PROBLEM REQUIREMENTS |
Copy these rows exactly as they appear below.

########

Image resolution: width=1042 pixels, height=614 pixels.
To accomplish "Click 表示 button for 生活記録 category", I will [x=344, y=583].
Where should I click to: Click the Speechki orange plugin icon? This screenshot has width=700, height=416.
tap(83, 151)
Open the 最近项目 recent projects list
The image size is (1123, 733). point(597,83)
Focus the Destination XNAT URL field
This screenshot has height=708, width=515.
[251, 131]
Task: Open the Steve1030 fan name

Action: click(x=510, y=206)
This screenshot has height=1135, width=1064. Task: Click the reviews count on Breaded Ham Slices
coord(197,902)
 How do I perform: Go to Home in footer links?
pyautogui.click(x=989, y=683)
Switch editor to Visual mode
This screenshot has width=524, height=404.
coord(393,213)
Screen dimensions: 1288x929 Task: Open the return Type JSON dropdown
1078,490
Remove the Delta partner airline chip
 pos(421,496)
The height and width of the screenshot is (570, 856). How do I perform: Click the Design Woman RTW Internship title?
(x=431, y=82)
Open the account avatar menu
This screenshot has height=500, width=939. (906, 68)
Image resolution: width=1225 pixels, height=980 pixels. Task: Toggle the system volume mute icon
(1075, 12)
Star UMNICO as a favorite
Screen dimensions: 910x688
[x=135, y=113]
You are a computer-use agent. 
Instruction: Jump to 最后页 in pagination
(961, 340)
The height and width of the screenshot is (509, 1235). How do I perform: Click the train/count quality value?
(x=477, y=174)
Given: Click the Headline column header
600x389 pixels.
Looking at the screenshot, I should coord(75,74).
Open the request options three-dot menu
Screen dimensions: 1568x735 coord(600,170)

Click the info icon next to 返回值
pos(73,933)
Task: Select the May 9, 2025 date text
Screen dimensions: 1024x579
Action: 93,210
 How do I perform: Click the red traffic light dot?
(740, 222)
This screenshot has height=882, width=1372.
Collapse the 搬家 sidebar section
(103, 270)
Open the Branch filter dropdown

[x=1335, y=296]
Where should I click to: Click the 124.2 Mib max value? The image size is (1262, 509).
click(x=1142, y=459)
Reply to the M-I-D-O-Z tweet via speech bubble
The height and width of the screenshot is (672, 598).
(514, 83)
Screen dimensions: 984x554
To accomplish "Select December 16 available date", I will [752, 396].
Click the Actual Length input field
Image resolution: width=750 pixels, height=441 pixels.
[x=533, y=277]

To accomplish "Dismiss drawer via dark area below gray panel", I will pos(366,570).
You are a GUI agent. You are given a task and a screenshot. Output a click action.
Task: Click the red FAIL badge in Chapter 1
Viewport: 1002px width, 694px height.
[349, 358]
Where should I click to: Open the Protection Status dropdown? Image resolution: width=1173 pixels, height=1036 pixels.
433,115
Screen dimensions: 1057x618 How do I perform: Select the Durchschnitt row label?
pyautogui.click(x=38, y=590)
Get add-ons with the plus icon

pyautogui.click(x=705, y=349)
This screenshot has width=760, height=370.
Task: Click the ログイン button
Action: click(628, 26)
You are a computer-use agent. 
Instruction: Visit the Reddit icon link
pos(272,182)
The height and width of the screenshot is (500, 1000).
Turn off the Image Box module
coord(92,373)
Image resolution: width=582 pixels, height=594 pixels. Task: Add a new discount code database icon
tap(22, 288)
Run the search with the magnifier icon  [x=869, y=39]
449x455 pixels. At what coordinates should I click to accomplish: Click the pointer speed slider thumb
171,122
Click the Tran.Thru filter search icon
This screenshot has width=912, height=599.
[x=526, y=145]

########

SOLUTION TO THE EXERCISE |
Image resolution: width=1042 pixels, height=614 pixels.
To accomplish "Click 表示 button for 生活記録 category", I will [x=344, y=583].
Where should I click to: Click the Speechki orange plugin icon? This screenshot has width=700, height=416.
tap(83, 151)
Open the 最近项目 recent projects list
The image size is (1123, 733). point(597,83)
Focus the Destination XNAT URL field
This screenshot has height=708, width=515.
[251, 131]
Task: Open the Steve1030 fan name

Action: click(x=510, y=206)
This screenshot has height=1135, width=1064. Task: Click the reviews count on Breaded Ham Slices
coord(197,902)
 How do I perform: Go to Home in footer links?
pyautogui.click(x=989, y=683)
Switch editor to Visual mode
This screenshot has width=524, height=404.
coord(393,213)
Screen dimensions: 1288x929 Task: Open the return Type JSON dropdown
1078,490
Remove the Delta partner airline chip
 pos(421,496)
The height and width of the screenshot is (570, 856). How do I perform: Click the Design Woman RTW Internship title?
(x=431, y=82)
Open the account avatar menu
This screenshot has height=500, width=939. (906, 68)
Image resolution: width=1225 pixels, height=980 pixels. Task: Toggle the system volume mute icon
(1075, 12)
Star UMNICO as a favorite
Screen dimensions: 910x688
[x=135, y=113]
You are a computer-use agent. 
Instruction: Jump to 最后页 in pagination
(961, 340)
The height and width of the screenshot is (509, 1235). How do I perform: Click the train/count quality value?
(x=477, y=174)
Given: Click the Headline column header
600x389 pixels.
Looking at the screenshot, I should coord(75,74).
Open the request options three-dot menu
Screen dimensions: 1568x735 coord(600,170)

Click the info icon next to 返回值
pos(73,933)
Task: Select the May 9, 2025 date text
Screen dimensions: 1024x579
Action: 93,210
 How do I perform: Click the red traffic light dot?
(740, 222)
This screenshot has height=882, width=1372.
Collapse the 搬家 sidebar section
(103, 270)
Open the Branch filter dropdown

[x=1335, y=296]
Where should I click to: Click the 124.2 Mib max value? The image size is (1262, 509).
click(x=1142, y=459)
Reply to the M-I-D-O-Z tweet via speech bubble
The height and width of the screenshot is (672, 598).
(514, 83)
Screen dimensions: 984x554
To accomplish "Select December 16 available date", I will [752, 396].
Click the Actual Length input field
Image resolution: width=750 pixels, height=441 pixels.
[x=533, y=277]

To accomplish "Dismiss drawer via dark area below gray panel", I will pos(366,570).
You are a GUI agent. You are given a task and a screenshot. Output a click action.
Task: Click the red FAIL badge in Chapter 1
Viewport: 1002px width, 694px height.
[349, 358]
Where should I click to: Open the Protection Status dropdown? Image resolution: width=1173 pixels, height=1036 pixels.
433,115
Screen dimensions: 1057x618 How do I perform: Select the Durchschnitt row label?
pyautogui.click(x=38, y=590)
Get add-ons with the plus icon

pyautogui.click(x=705, y=349)
This screenshot has width=760, height=370.
Task: Click the ログイン button
Action: click(628, 26)
You are a computer-use agent. 
Instruction: Visit the Reddit icon link
pos(272,182)
The height and width of the screenshot is (500, 1000).
Turn off the Image Box module
coord(92,373)
Image resolution: width=582 pixels, height=594 pixels. Task: Add a new discount code database icon
tap(22, 288)
Run the search with the magnifier icon  [x=869, y=39]
449x455 pixels. At what coordinates should I click to accomplish: Click the pointer speed slider thumb
171,122
Click the Tran.Thru filter search icon
This screenshot has width=912, height=599.
[x=526, y=145]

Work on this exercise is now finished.